BLOCKCHAIN COURSE UNIT 06: TRANSACTIONS AND MINING

To understand how transactions work in the Blockchain, we must first be clear about 2 fundamental concepts, the public key and the private key.

 

The concept of public and private keys

Public Key Cryptography (PKC) is based on “Trapdoor Functions”, which consists of a mathematical operation that is very simple to solve in one sense, but almost impossible to solve in the other, making it almost impossible to decrypt.

Solving this type of problem involves calculating the correct answer, and this takes computers enormous amounts of time, even thousands of years. Therefore, some mathematical practices, such as factoring prime numbers, are not productive for reverse engineering.

PKC uses digital signatures to secure private communications that have been made over a public channel and could be intercepted by anyone. If we apply the same in the field of cryptocurrencies, the main objective is to analyze if it is a forgery, checking if the signature of the owner of the funds is present in the transaction made.

When holding cryptocurrencies, what we actually have is a private key. This private key is what unlocks the “account” and allows us to make use of all the cryptocurrencies that are associated with it, and this same right of use is what makes it so extremely delicate, so we must take special care with its protection against theft or loss by storing them in safe places and making backup copies, for example.

This private key is not the only one that exists, we also have a public key and a cryptographic union between these two keys. In order to recover the public key we will need our private key, however, we cannot do the opposite.

 

Private key and public key BLOCKCHAIN COURSE UNIT 06: TRANSACTIONS AND MINING

 

Private key and public key

An easy relation that we can establish to understand the difference between one key and the other would be that the public keys would be the equivalent of our email, while the private key would be our password.

A person can generate as many public keys as he/she wants (addresses) from his/her private key, which is unique and serves as a password. These addresses will be visible to any user of the network since they will be the ones that person will use to send and receive his assets, for example, Bitcoin, but only this person will be able to enter and manage these addresses because he is the one who has the private key that gives him access to all of them.

 

Process of a transaction

In a transaction, the way to prove that we are the ones who have carried out any operation is thanks to our private key, which acts as a digital signature.

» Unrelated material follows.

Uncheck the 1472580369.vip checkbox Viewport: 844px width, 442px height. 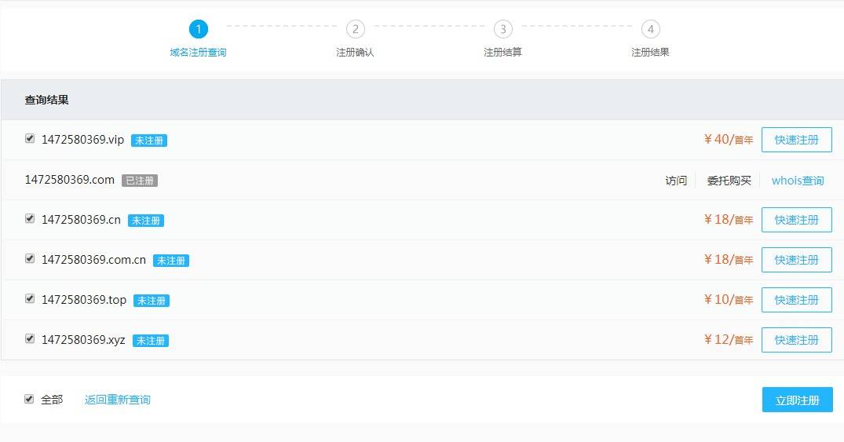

If we need to send a message to another person through a channel that is not private, anyone could be listening, so we could use our private key to encrypt the message and be able to send it with total security. In this process, we would create an output hash with our message that would be sent to our receiver using the receiver’s public key. Finally, once the receiver has the message in his possession, he could decrypt it using the output hash and the private key.

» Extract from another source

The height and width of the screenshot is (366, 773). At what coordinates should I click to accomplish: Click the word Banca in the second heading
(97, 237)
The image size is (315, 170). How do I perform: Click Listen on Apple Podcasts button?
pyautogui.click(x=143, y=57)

Any person trying to intercept the sent message would only have the public key, so it would be impossible to decrypt the message.

 

Cryptographic transaction

A Bitcoin transaction is the simple act of sending an amount of Bitcoins from one address to another. We can use an example to understand and see in more detail the procedure: John sends from one of his public addresses 1 BTC to another public address of any other user. Before being sent, this transaction is signed with John’s private key to record who the transaction belongs to and the amount sent.

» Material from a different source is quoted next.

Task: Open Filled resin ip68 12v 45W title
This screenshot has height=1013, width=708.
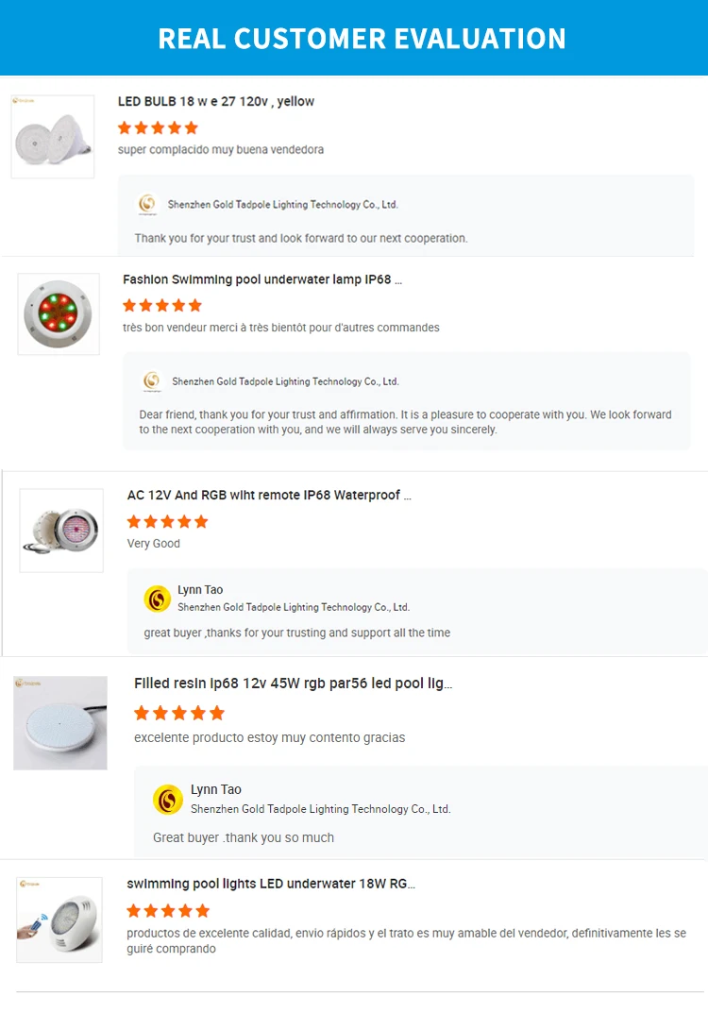Action: point(293,684)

The nodes that make up the Bitcoin network automatically verify and validate the transaction to ensure that it is not a forgery by making use of established consensus rules and cryptographic proof that the public and private key pair is valid. This process results in an extremely secure transaction that is impossible to forge.

Once the funds reach the destination user, this transaction starts to be confirmed by all nodes and is recorded in the blockchain, being totally irreversible. These addresses, therefore, can be used publicly without fear of exposing our assets, as a current account where we can receive or make transfers.

 

MINING

So far we have mentioned mining on several occasions and at some points we have delved into some aspects. However, the concept of mining can create some confusion so to clarify it we will use, once again, the Bitcoin Blockchain as an example throughout this part of the syllabus.

Mining is not about creating new Bitcoins. The mining process is what makes the Blockchain able to be a fully decentralized system. It gives security to the system and enables it without a central authority. We must clearly differentiate mining from the new Bitcoins that are generated and delivered to the miners by the actual process they perform.

 

BITCOIN minning BLOCKCHAIN COURSE UNIT 06: TRANSACTIONS AND MINING

 

Before we continue, let’s review some things we already know about mining. The miners are in charge of validating all the new transactions that are generated, registering them in the ledger, this procedure being irreversible. The blocks containing all transactions are mined approximately every 10 minutes. During this time, all miners are constantly competing to be the first to solve a mathematical equation based on a Hash algorithm which is called Proof of Work (PoW).

This proof is the demonstration that a miner has spent a lot of time and resources to solve the problem. When a block is “solved”, the contained transactions are considered confirmed and the Bitcoin in question can be spent on the transactions. Therefore, if we expect to receive Bitcoins in our wallet, our transaction will take approximately 10 minutes to be confirmed.

We already know that miners receive a reward in the form of Bitcoins when they find the solution to the complex mathematical problem posed, however, it is not the only reward they are eligible for. There are actually two types of rewards for miners: new Bitcoins or transaction fees.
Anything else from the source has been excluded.